What is Vitiligo? Learn All About its Causes and Cures
Vitiligo is a chronic illness that gives the skin an abnormal pigmentation. It forms white areas of different size and distribution on the skin. They are commonly found in the darker areas of the skin or those areas exposed to friction. The face, underarms, lips, genitals, and hands, etc. are more susceptible to vitiligo.
The disease affects between 1 and 2 percent of the population. Generally, it attacks people between the ages of 20 and 30 years old, or those older than 50. However, it can occur at any time in life and is more prevalent in women than in men.
Vitiligo is not contagious. Its appearance is unpredictable, even though it does tend to progress. Oddly enough, there are a few victims of this disease who experience spontaneous re-pigmentation. The rare cases in which this occur, almost always happen to children.
What is Vitiligo? The Origin of Vitiligo
Up until now, science has ignored the cause of this illness. Experts believe that it could be an autoimmune disease, but there is insufficient evidence to confirm this. In addition, there is a positive relation to the gene factor. Every one in five people with vitiligo has a relative with this condition.
The most accepted hypothesis is that the loss of pigmentation occurs because the melanocytes develop processes of auto-destruction. There are also other factors associated with this, such as sunburns and emotional stress.
The level of pigmentation loss varies from patient to patient. At times it begins rapidly and then stops suddenly and because this the reason is ignored. In the majority of cases, there is a clinical evolution: the active periods of the disease alternate with periods of stability.
Symptoms of vitiligo
The main signs of vitiligo are the white areas on the skin. They appear mainly on the areas that are exposed to the sun. As mentioned earlier, they also appear on the mucous membranes and in the areas of friction.
The number of spots increases with time. However, this is completely unpredictable and presents great variations from one person to the next. Of course, it is more noticeable on those who have darker skin. People with lighter skin only see these areas when their skin is red or they have a rash.
Even though the scalp does not look affected by vitiligo, it is common for the hair to turn grey prematurely. At any rate, this illness is classified as benign since it doesn’t cause serious damage to the body.
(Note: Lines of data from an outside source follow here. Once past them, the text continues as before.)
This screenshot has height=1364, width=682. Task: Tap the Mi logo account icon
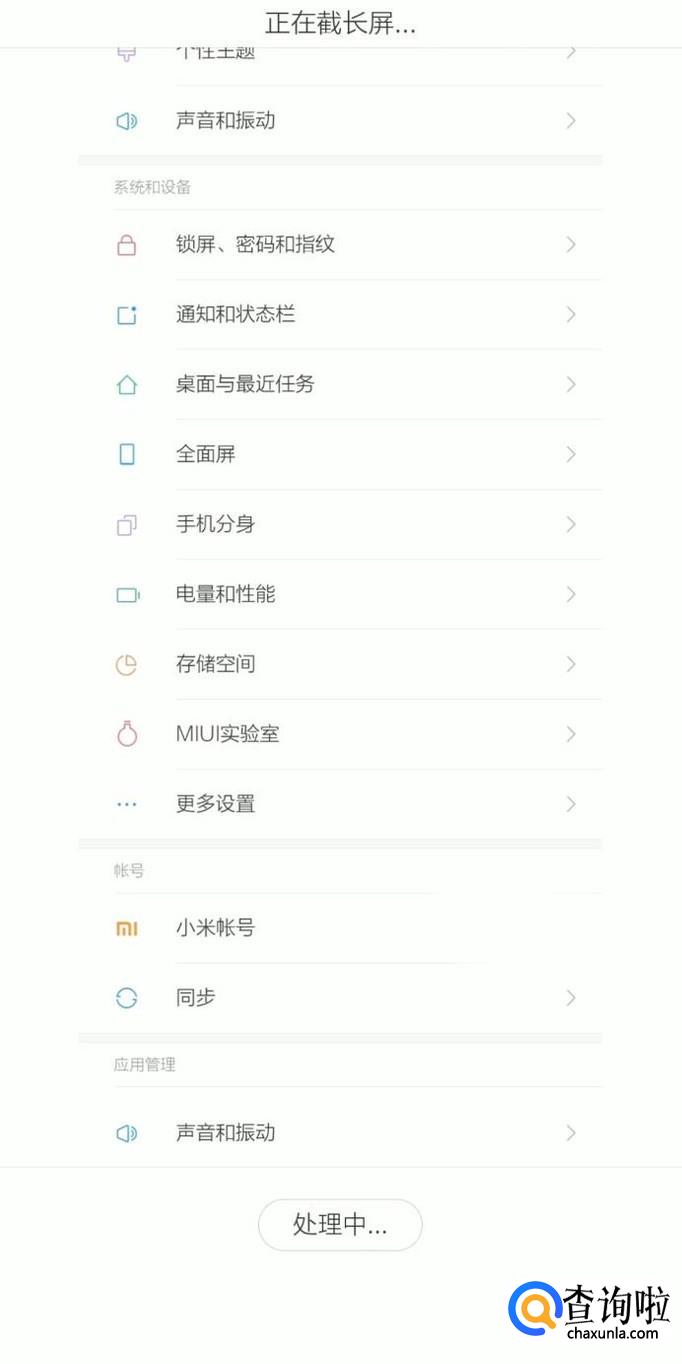pos(126,929)
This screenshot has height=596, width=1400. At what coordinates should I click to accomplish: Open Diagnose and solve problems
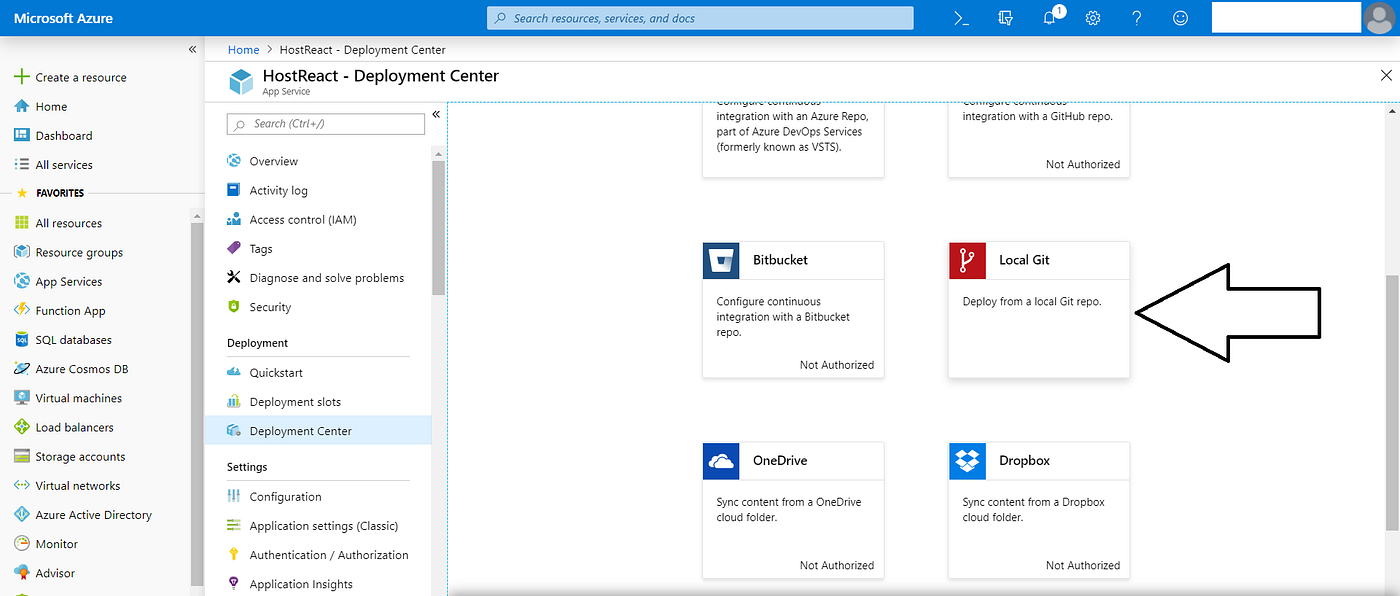[324, 277]
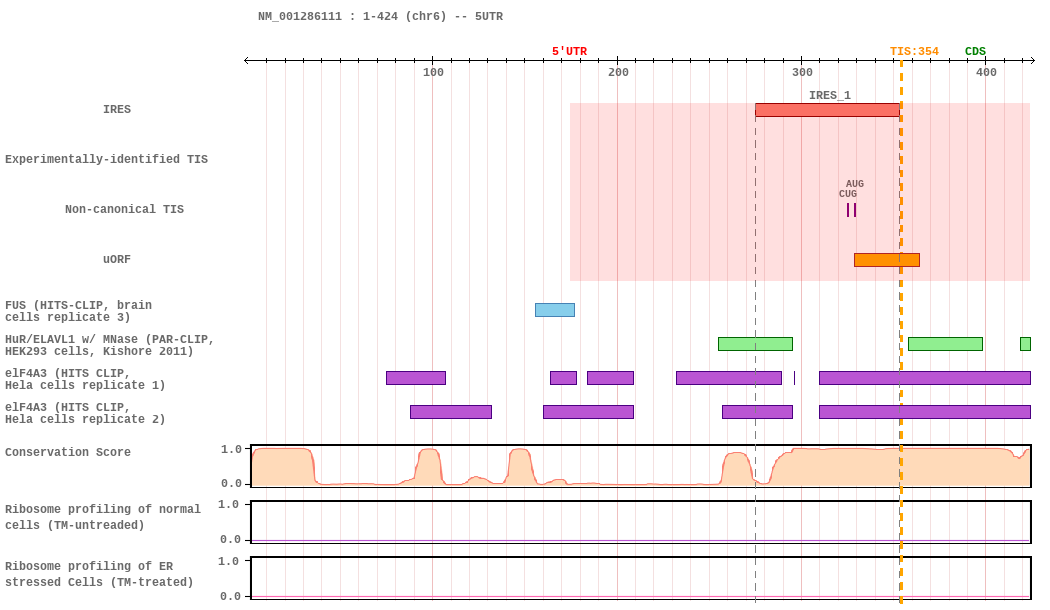Click position 200 tick on the ruler
Screen dimensions: 1050x610
click(617, 61)
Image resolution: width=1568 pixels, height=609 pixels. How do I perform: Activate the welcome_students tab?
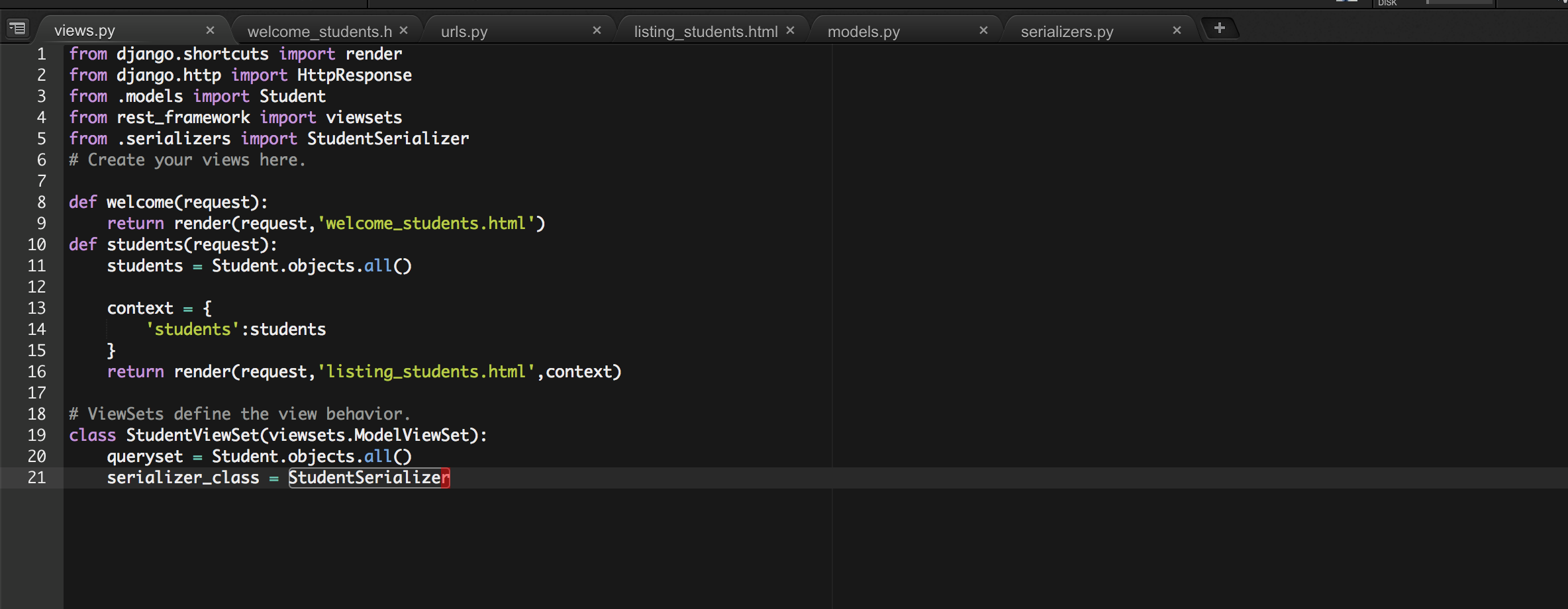coord(319,32)
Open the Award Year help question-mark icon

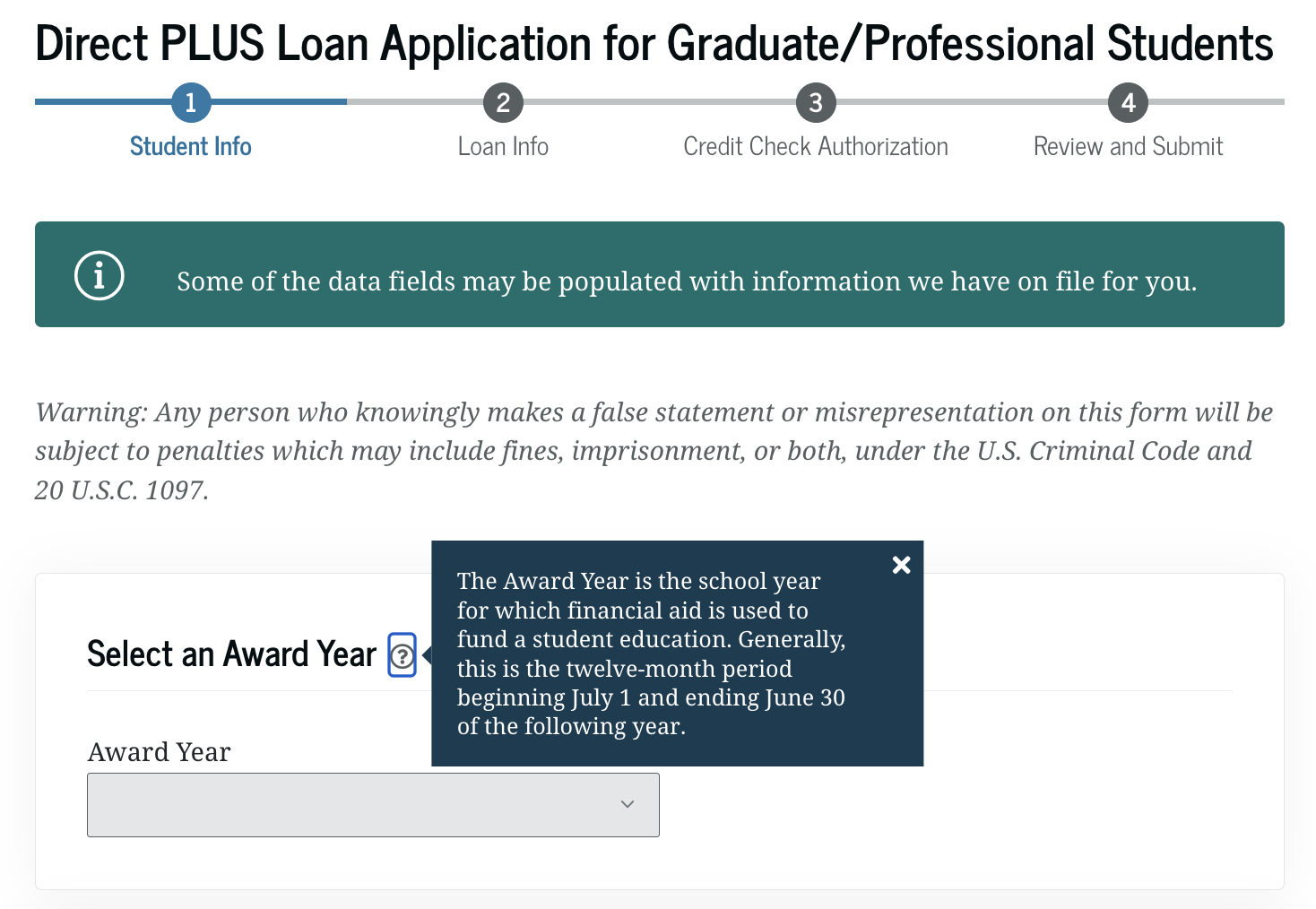coord(403,654)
The main issue is aesthetic and psychological.
Types of vitiligo
There are two types of vitiligo: nonfragmented, or type A, and fragmented, or type B. Type A is the most frequent and mainly is a genetic factor. There are four subtypes, according to the distribution of the dispigmentation process.
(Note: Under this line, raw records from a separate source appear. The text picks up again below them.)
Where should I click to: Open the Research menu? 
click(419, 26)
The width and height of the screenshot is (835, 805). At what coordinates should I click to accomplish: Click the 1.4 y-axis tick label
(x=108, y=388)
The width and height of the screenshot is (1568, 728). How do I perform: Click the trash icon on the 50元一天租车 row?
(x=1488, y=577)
- Localized. The spots are few and are located in a specific zone.
- They are on the hands and around the orifices of the face.
- Dispigmentation appears on the feet and hands.
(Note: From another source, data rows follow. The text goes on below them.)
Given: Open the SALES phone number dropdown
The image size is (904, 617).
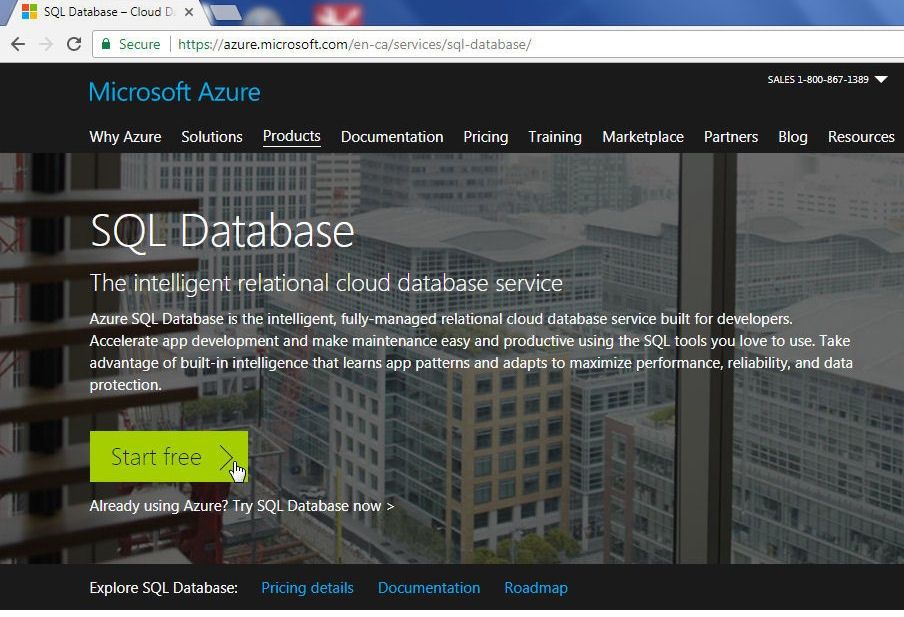Looking at the screenshot, I should pyautogui.click(x=879, y=79).
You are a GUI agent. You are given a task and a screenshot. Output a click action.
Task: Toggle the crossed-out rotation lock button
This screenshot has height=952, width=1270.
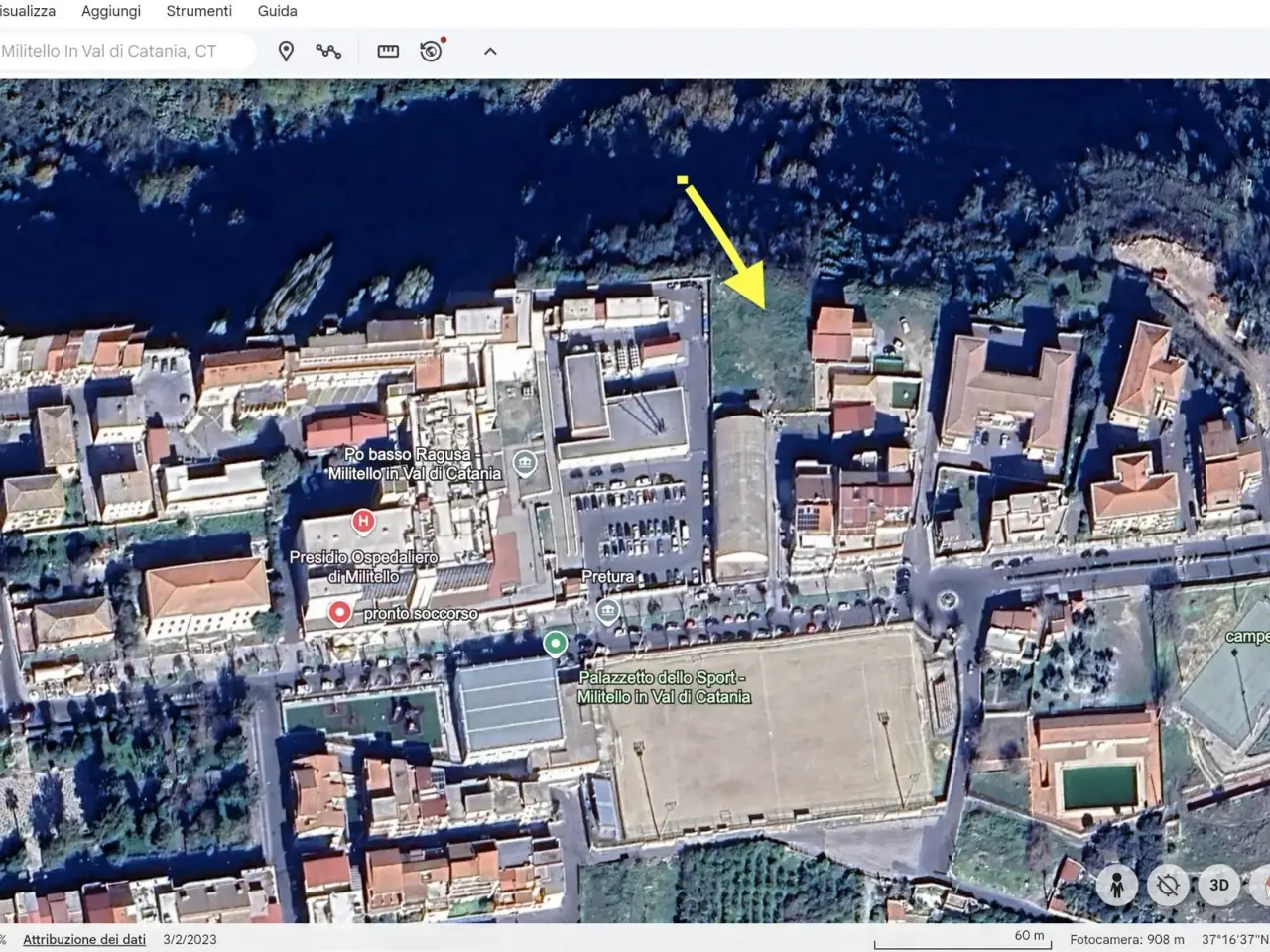pos(1168,885)
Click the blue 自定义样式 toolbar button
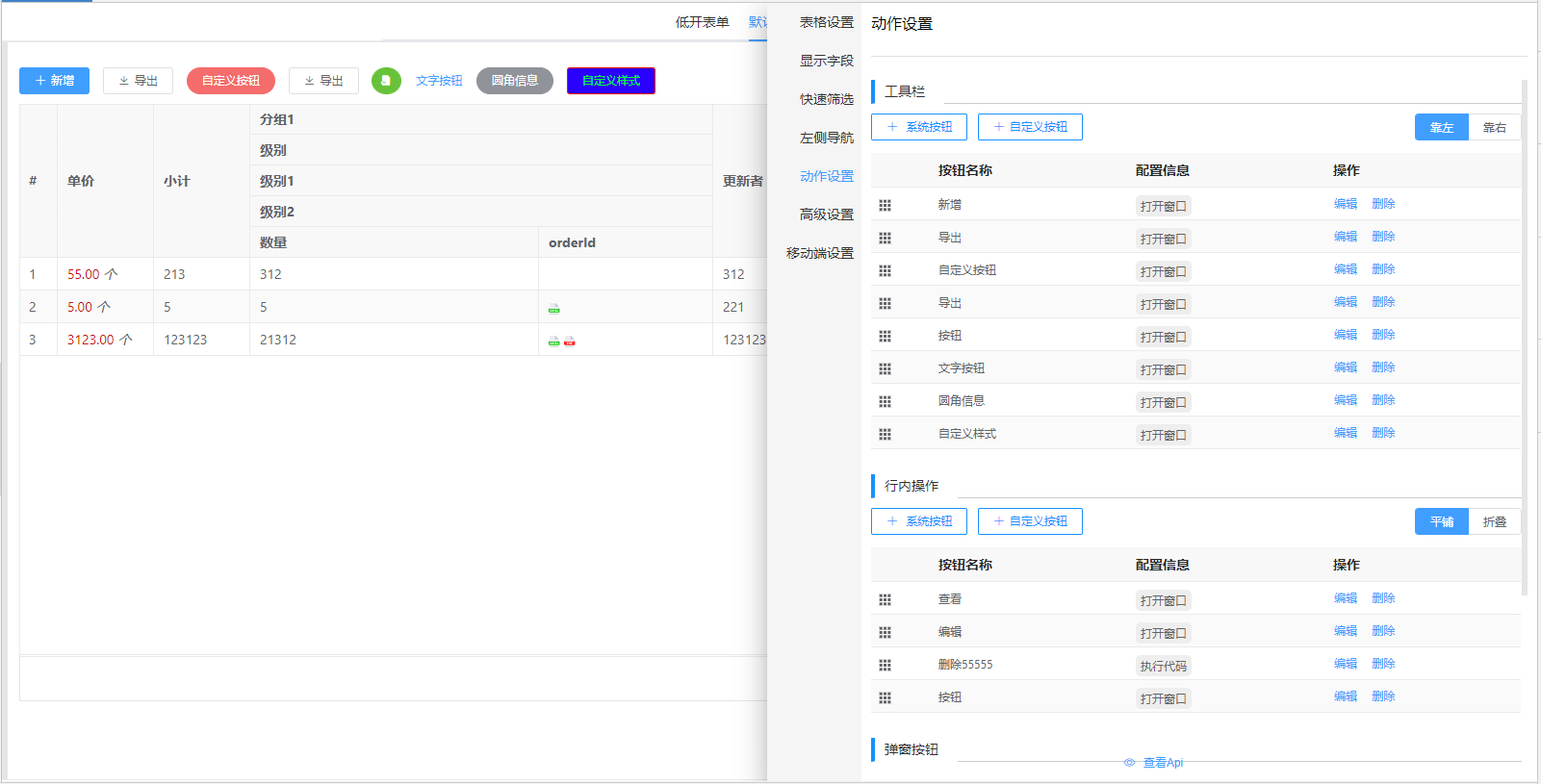The image size is (1541, 784). coord(611,81)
- Generalized. Distribution of the spots is random and covers the main part of the body. This is the most common form of vitiligo.
Type B vitiligo is less common. It generally appears at an early age, in children, and in young people. It almost always begins with a rapid growth of spots, but then slows down, commonly after a year.
Diagnosis and prognosis
The usual path is to have a physician conduct a physical exam as well as take a clinical history to make a diagnosis. This includes a detailed inspection of the spots to verify if they relate to the illness. At the same time, they ask about the family history and the general state of the patient.
In case of doubt, or if the symptoms indicate other illnesses, the provider will eventually order additional exams such as the following:
- Skin biopsy
- UV lamp exam
- Blood test
- Eye exam
Currently, researchers are looking into the topic of vitiligo. They are basically focusing on three areas. The first is to determine the incidence of stress and trauma caused by this condition. The second is to establish the influence of the genetics on vitiligo. Finally, they are developing experiments with laboratory rats to develop new treatments.